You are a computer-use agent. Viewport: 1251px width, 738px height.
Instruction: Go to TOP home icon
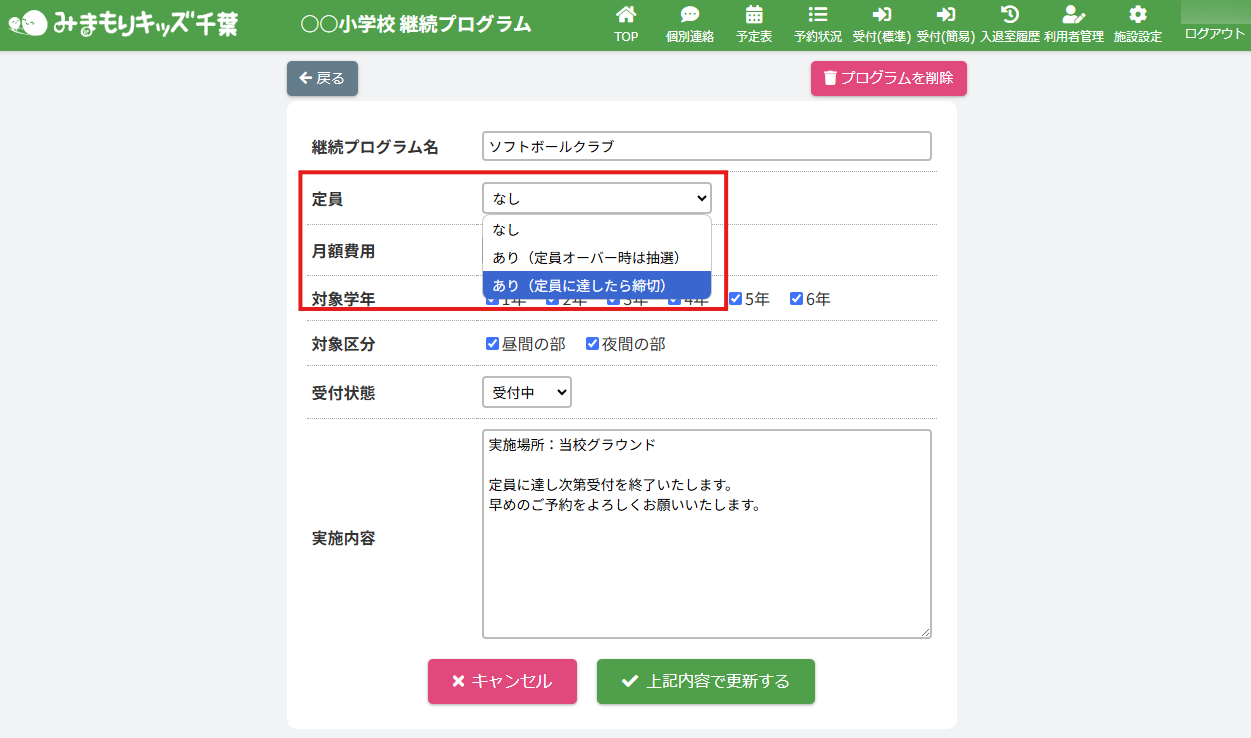point(626,15)
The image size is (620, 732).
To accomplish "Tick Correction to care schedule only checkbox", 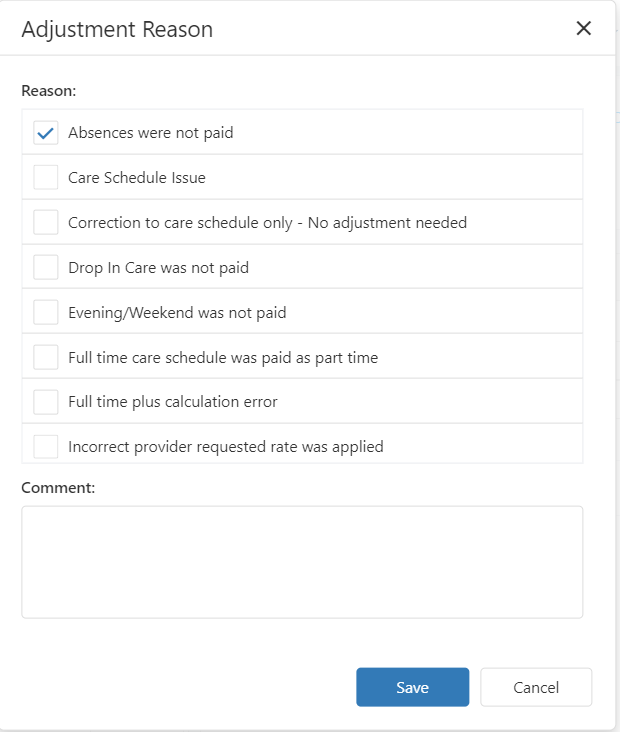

#####

> _Work instruction_:
No picture is to appear in the copy; every entry above is otherwise to be printed verbatim.

> _Written response_:
You are a computer-use agent. Viewport: 1251px width, 738px height.
Instruction: Go to TOP home icon
point(626,15)
The image size is (620, 732).
To accomplish "Tick Correction to care schedule only checkbox", 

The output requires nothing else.